Why Every Camp Needs an Emergency Action Plan - and How JEPP Can Help
- Yoni Ari
- Feb 17
- 3 min read

At camp, everything moves fast: kids running between activities, staff rotating shifts, groups heading off-site, and a community that changes week to week. That’s part of the magic. But it’s also why emergencies, like medical incidents, severe weather, a missing camper, a fire, or an intruder, can escalate quickly if the response isn’t organized.
An Emergency Action Plan (EAP) is how a camp protects its people when something unexpected happens.
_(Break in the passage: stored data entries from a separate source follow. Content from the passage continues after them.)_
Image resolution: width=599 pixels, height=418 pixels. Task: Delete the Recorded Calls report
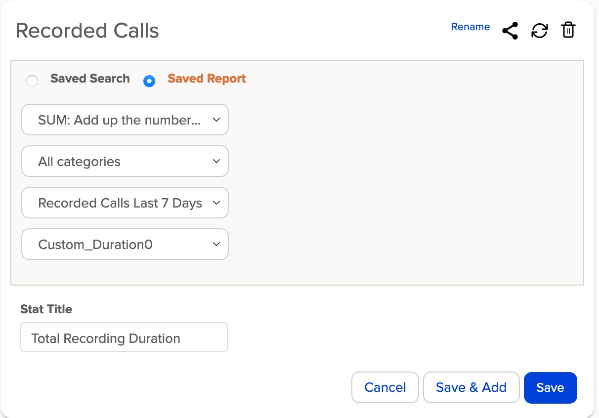(568, 30)
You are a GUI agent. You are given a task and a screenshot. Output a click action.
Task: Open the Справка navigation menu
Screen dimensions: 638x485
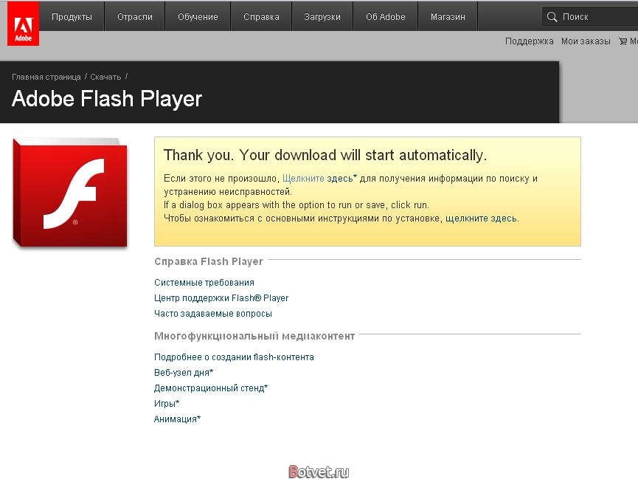point(261,16)
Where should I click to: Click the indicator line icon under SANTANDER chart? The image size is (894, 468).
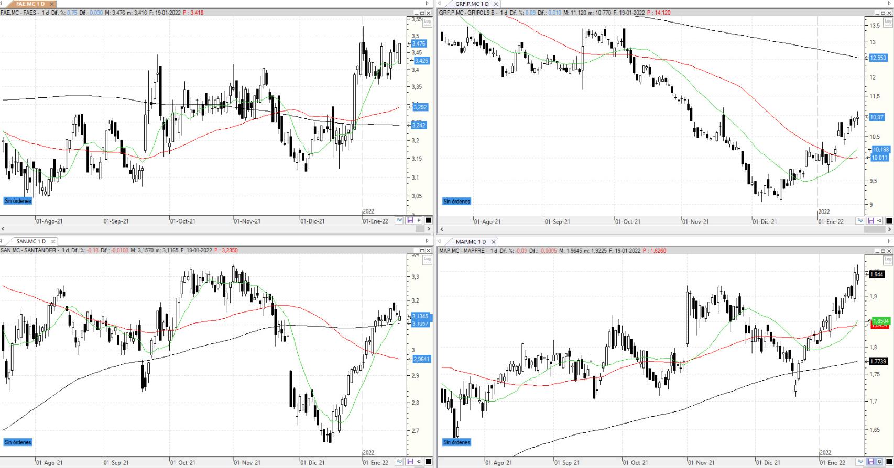coord(399,462)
Not as a “policy document,” but as a clear play-by-play that helps staff act calmly, communicate correctly, and keep campers safe, especially when stress is high and time is short.
What happens when there isn’t a real plan?

Most camps have “something written down.” The problem is that many plans are too vague, too long, or not practiced enough to work in real life. In those moments, predictable issues show up:
Too many people give directions at once
Staff improvise with good intentions—but create confusion
Information spreads through unofficial channels
Accountability breaks down (“Where is this bunk? Who has that group?”)
Parents hear rumors before they hear facts
A strong EAP prevents chaos. It gives your team a shared structure so everyone knows what to do, who decides, and how to move as one unit.
What an effective EAP actually does
A camp-ready EAP is built around one goal: protect campers and staff first - always. To do that, it provides:
A clear chain of command so decisions flow through leadership (not opinions in the moment)
Defined emergency terminology so staff use the same language under pressure
Step-by-step procedures for specific scenarios
Communication protocols that keep messages accurate and controlled
Accountability systems so every camper is accounted for, every time
Recovery guidelines to return to routine, document what happened, and improve the plan
Most importantly, it supports what campers need most during a crisis: calm leadership. Kids will watch staff faces and body language before they listen to instructions. The plan helps your team lead in a way that keeps campers regulated, safe, and reassured.
How JEPP helps camps build a plan staff can actually use

JEPP doesn’t hand camps a generic template. We help build an operational system designed for real camp conditions: outdoor environments, moving groups, seasonal staff, and off-site trips.
Our work typically includes:
1) Vulnerability & readiness assessment - We review your site, routines, and risks to identify gaps and strengths.
2) Chain of command and role clarity - We define who leads, who communicates, who manages accountability, who interfaces with emergency services, and who supports camper care.
3) A practical “play-by-play” EAP - We build step-by-step procedures that are easy to follow under stress, with standardized terminology and clear communication workflows.
4) Training and drills that build confidence - We turn the plan into muscle memory, so staff respond with calm, not confusion.
5) Optional readiness services - JEPP can also provide CPR/First Aid certification training (supporting biennial renewal requirements) and additional practical safety trainings based on your camp’s needs.